AI model creators spent the past several years chasing scale — a race that produced systems capable of writing software, generating media, and reasoning through increasingly sophisticated tasks. But as enterprises moved AI agents into production, another reality surfaced beneath the excitement: intelligence can become extraordinarily expensive.

Autonomous agents do not simply answer questions. They plan, retry, call tools, and reason across multi-step workflows, and every one of those actions consumes tokens. What looks impressive on a benchmark can become punishing economics once deployed across thousands or millions of enterprise tasks.

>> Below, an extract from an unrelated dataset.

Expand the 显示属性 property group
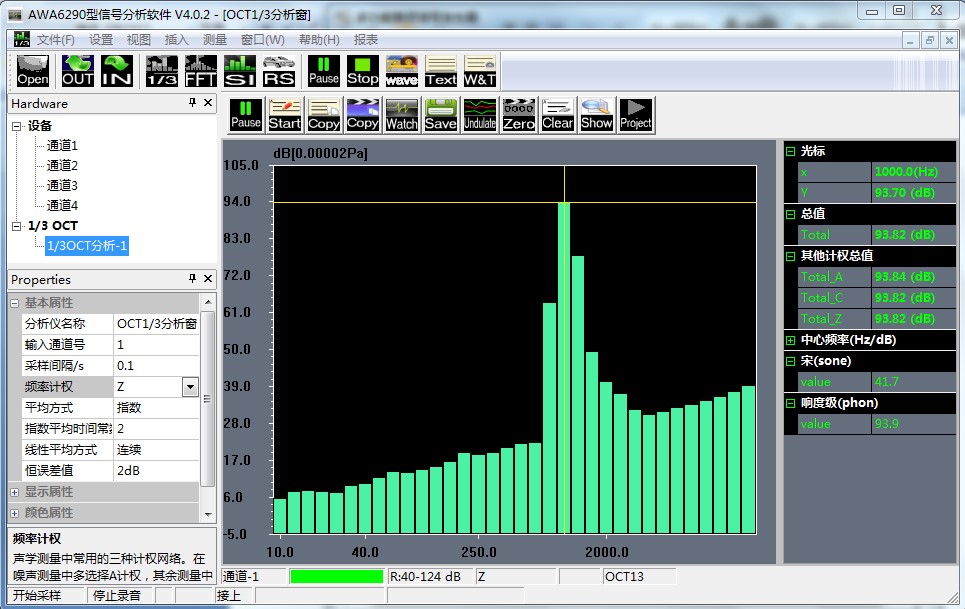 [x=15, y=492]
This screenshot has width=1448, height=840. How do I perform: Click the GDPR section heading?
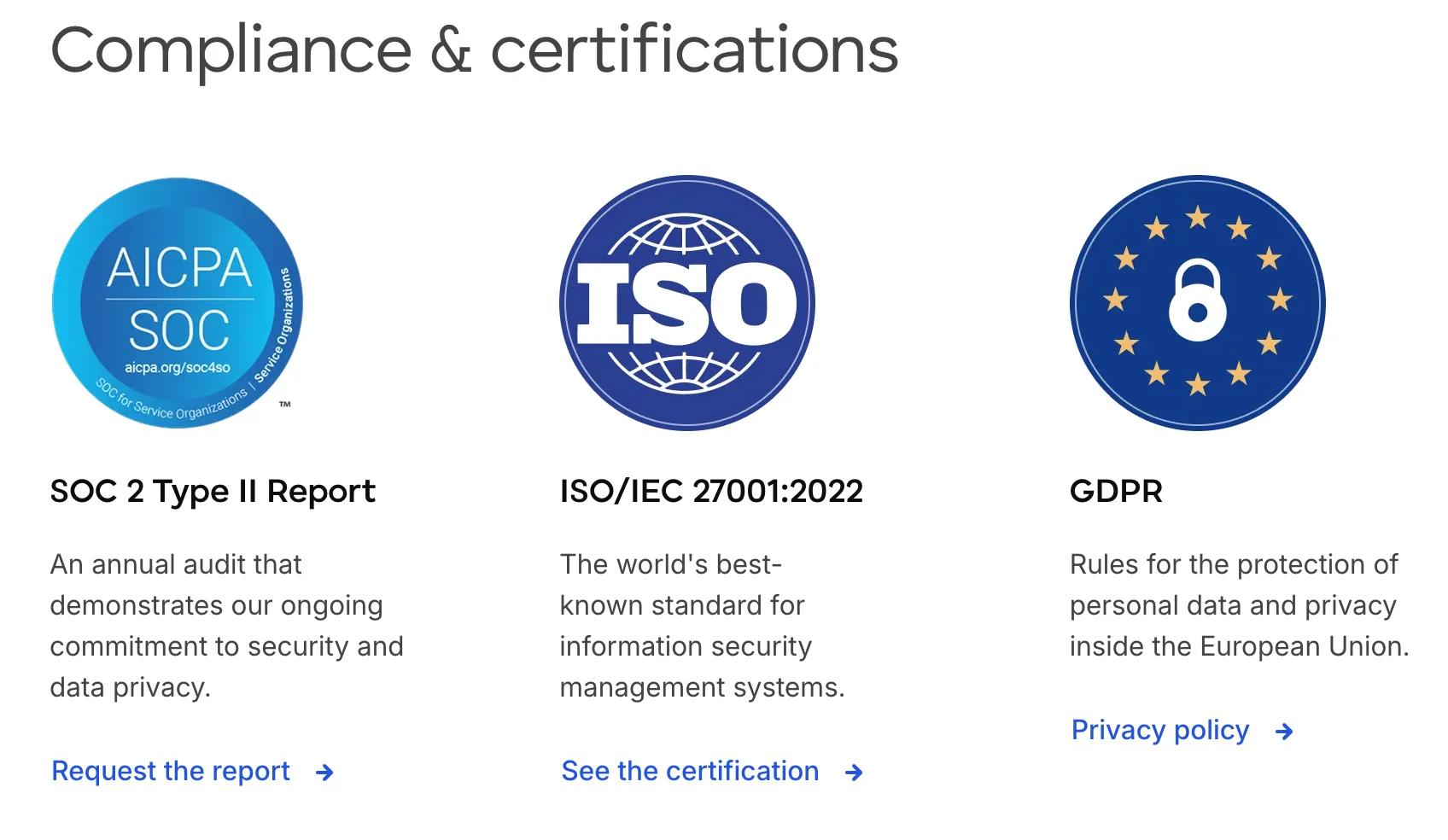1115,491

Ant Group, the Chinese technology giant behind Alipay and Ant Ling models, believes that growing tension may become AI’s defining challenge. While much of the industry still competes on frontier rankings, the company believes the next phase of AI competition will center on the cost of thinking.

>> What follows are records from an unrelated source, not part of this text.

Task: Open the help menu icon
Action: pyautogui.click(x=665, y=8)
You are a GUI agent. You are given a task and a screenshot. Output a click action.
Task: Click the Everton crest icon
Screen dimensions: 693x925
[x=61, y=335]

“When we talk about the ‘token bill’ challenge, what we are fundamentally discussing is the Marginal Cost of Intelligence,” Zhou Jun, vice president of Ant Group and head of the Ant Ling Foundation Model team, tells AI Journal. “There is a prevailing misconception that brute-forcing problems, simply piling on more parameters and throwing massive amounts of raw computing power at a task, is the ultimate solution. We see things differently.”

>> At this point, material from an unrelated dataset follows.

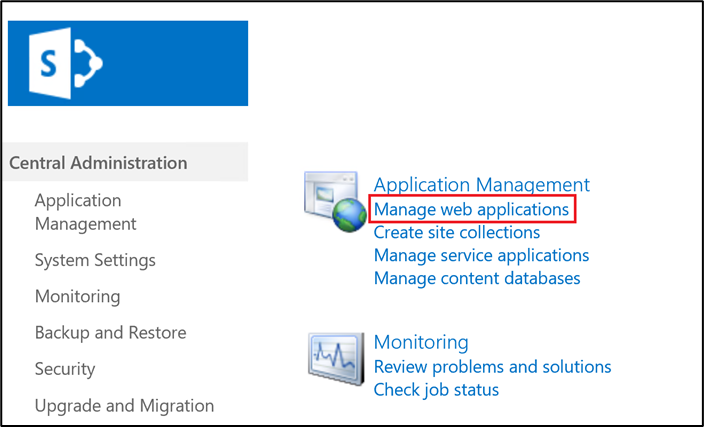Click Review problems and solutions
This screenshot has width=704, height=427.
(492, 367)
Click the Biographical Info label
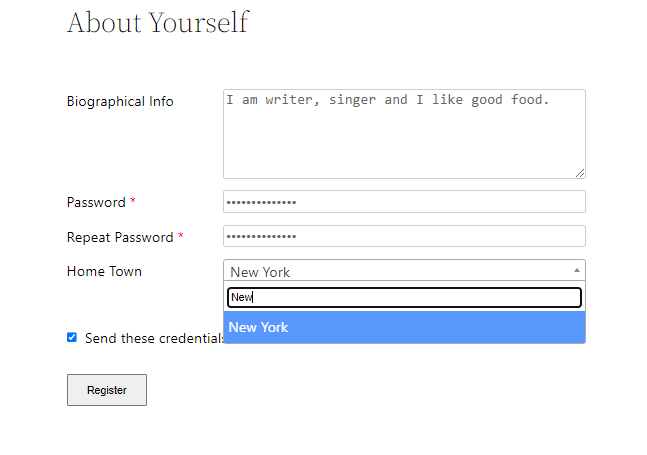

For Zhou, the reckoning is already arriving, as he claims that architectural efficiency will be the single largest strategic lever for enterprises over the next three to five years. “The era of reaping easy dividends just by scaling up parameter sizes is rapidly fading.”

The Compute Arms Race Is Running Into Economics

The AI industry still rewards scale as frontier labs continue to expand parameter counts and compute budgets, treating size as a proxy for progress. But Zhou argues enterprises have inherited a damaging mindset from that culture. He notes that the true bottlenecks ahead will be data utilization efficiency and inference density. That distinction also shapes the central thesis of Ant Ling, the company’s foundation-model initiative.

“When you ask about sustainable competitive advantage, the answer isn’t a simplistic, single-dimensional race to be just ‘cheaper’ or theoretically ‘smarter,'” Zhou says. “Instead, we believe the ultimate metric the industry must focus on is what we call ‘cognitive density per unit token.'”

The economics are concrete. A model that reaches the same answer with dramatically fewer computational steps changes the enterprise equation entirely. “A highly optimized model capable of executing complex, multi-step reasoning within 100 tokens offers a vastly superior long-term ROI compared to a bloated, clunky model that burns through 1,000 tokens to reach the exact same conclusion. It is about precision and the density of thought, not just the sheer volume of output,” Zhou explained.

Planning loops, tool calls, and repeated inference generate operational costs that scale faster than organizations anticipate. Ant Ling positions itself directly against that dynamic. “The real breakthrough lies in teaching models to be ‘stingy’ with compute while maintaining peak performance,” Zhou says. “By ensuring that every ounce of computational power is spent exactly where it matters most, enterprises can break free from endlessly escalating costs.”

Need of the Hour Is More Intelligence Per Dollar

Ant Ling has structured its Ling model family around what it calls a ‘Value Bet’. Its latest releases — including Ling-2.6-flash and the broader Ring reasoning family — prioritize token efficiency, inference speed, and agent workflows over raw parameter count. The architecture uses a sparse Mixture-of-Experts design, activating only a fraction of total parameters during inference while preserving reasoning capability and throughput. According to Ant Ling and referenced evaluations, Ling-2.6-flash reduced inference costs substantially relative to competing systems while maintaining high speed and lower latency.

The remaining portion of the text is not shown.